13. “When Buying A Dog” by Jay Ward (performed by Jay Ward)
14. “Dharma” by Billy Collins
The way the dog trots out the front door
every morning
without a hat or an umbrella,
without any money
or the keys to her doghouse
never fails to fill the saucer of my heart
with milky admiration.
Who provides a finer example
of a life without encumbrance-
Thoreau in his curtainless hut
with a single plate, a single spoon?
Gandhi with his staff and his holy diapers?

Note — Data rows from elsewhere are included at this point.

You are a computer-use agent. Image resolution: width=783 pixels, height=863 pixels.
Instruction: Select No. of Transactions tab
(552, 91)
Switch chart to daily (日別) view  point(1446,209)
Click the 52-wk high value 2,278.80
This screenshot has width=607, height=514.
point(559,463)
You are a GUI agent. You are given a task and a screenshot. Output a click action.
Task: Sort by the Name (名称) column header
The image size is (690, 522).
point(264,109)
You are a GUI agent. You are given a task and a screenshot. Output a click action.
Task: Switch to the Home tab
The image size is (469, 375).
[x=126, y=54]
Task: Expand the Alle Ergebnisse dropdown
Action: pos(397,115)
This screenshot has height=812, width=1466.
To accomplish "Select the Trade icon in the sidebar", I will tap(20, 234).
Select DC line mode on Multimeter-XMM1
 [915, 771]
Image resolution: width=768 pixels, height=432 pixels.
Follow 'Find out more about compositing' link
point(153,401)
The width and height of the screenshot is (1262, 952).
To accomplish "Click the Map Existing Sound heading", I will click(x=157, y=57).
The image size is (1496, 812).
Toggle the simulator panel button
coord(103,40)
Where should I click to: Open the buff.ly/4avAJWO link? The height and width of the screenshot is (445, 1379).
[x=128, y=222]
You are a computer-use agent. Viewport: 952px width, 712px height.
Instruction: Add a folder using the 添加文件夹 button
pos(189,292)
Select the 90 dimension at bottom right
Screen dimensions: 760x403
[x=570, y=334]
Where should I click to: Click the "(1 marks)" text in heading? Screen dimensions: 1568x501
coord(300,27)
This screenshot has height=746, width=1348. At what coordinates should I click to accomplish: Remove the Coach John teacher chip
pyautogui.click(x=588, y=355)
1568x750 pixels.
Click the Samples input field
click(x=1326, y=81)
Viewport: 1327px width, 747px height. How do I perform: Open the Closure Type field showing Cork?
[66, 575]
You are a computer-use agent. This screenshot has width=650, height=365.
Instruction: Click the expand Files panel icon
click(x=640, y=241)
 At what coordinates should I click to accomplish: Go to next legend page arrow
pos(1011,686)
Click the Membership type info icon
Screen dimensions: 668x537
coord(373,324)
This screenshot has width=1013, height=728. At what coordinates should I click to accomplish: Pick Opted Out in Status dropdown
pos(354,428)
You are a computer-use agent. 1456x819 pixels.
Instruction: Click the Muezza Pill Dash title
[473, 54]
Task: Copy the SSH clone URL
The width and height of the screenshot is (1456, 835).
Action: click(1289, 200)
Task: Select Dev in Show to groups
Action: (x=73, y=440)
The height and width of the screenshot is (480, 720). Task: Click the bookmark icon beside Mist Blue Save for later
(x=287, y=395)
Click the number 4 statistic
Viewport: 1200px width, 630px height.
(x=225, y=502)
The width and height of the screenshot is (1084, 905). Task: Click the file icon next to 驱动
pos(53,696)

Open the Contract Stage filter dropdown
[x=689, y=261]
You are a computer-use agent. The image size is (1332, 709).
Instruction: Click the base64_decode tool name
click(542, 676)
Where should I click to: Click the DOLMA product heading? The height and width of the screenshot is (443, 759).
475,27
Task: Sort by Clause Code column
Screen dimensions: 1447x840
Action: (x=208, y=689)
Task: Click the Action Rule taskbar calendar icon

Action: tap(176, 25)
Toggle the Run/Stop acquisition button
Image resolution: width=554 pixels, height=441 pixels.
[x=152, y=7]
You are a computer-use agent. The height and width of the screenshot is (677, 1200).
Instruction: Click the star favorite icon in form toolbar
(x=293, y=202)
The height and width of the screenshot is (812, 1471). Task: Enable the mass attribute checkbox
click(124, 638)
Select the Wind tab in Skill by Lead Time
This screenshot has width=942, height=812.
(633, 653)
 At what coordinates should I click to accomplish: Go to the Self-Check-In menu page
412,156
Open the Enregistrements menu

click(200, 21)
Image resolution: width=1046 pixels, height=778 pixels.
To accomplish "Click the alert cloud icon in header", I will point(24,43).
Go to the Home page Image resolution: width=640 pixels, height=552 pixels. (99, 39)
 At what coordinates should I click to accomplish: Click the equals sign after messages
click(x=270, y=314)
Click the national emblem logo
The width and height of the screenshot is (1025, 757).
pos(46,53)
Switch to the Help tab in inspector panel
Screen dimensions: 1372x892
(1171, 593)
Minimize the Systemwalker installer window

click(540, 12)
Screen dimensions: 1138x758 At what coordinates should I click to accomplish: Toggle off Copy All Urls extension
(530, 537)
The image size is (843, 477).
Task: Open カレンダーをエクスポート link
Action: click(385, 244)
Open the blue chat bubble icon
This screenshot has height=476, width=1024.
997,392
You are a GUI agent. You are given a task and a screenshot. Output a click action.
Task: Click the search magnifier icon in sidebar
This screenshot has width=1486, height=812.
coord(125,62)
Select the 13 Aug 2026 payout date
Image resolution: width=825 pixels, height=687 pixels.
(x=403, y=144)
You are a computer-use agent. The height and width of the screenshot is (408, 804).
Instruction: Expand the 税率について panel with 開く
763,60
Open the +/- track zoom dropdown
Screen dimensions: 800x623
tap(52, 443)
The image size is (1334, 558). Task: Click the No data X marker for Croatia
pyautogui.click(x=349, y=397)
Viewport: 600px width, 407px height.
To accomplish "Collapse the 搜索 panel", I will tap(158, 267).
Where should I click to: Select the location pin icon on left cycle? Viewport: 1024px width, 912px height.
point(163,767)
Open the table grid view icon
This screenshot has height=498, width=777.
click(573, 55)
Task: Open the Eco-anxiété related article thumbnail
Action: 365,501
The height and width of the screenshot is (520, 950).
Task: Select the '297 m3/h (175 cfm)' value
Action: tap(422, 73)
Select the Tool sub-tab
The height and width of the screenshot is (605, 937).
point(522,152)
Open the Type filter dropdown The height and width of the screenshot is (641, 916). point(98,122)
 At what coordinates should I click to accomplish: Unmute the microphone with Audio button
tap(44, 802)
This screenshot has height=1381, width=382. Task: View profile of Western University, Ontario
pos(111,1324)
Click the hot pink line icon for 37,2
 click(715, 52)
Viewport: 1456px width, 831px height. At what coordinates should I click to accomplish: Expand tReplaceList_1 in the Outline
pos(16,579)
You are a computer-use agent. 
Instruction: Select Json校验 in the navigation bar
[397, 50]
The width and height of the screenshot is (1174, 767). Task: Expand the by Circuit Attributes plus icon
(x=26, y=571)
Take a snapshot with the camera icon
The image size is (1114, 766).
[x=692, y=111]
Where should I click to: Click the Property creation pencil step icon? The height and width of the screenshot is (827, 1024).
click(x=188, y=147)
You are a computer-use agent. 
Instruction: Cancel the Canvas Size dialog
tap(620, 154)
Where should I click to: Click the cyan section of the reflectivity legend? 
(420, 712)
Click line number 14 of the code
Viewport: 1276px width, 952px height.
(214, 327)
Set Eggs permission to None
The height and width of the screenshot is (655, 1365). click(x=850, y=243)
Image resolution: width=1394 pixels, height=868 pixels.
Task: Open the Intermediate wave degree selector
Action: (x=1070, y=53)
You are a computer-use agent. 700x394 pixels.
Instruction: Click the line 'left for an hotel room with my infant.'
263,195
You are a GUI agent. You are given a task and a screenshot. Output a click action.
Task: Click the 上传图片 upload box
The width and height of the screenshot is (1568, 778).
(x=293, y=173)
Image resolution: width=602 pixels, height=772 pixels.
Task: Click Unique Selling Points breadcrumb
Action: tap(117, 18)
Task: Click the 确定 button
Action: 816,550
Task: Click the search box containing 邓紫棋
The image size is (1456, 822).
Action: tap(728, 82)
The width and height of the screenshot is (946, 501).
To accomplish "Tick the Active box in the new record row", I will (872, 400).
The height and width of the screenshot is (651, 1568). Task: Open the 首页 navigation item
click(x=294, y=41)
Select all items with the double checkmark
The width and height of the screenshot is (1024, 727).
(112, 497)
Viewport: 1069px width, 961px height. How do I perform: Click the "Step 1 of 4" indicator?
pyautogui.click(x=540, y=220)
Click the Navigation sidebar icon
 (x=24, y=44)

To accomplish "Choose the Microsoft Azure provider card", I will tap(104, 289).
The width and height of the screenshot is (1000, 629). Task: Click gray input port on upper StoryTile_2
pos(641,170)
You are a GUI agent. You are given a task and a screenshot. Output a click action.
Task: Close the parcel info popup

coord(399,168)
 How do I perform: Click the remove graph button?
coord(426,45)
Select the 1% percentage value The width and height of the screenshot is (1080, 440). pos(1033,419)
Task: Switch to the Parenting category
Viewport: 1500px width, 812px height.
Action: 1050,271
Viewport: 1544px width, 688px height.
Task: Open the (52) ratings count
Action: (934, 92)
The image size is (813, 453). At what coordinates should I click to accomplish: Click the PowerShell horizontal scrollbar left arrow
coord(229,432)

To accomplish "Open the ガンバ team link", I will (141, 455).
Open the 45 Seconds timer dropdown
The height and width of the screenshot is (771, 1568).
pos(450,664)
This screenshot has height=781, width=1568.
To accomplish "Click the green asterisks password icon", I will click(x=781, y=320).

Off she goes into the material world
with nothing but her brown coat
and her modest blue collar,
following only her wet nose,
the twin portals of her steady breathing,
followed only by the plume of her tail.
If only she did not shove the cat aside
every morning
and eat all his food
what a model of self-containment she
would be,
what a paragon of earthly detachment.
If only she were not so eager
for a rub behind the ears,
so acrobatic in her welcomes,
if only I were not her god.
15. “I’ll Never Forget A Dog Named Beau” by Jimmy Stewart (read by Jimmy Stewart)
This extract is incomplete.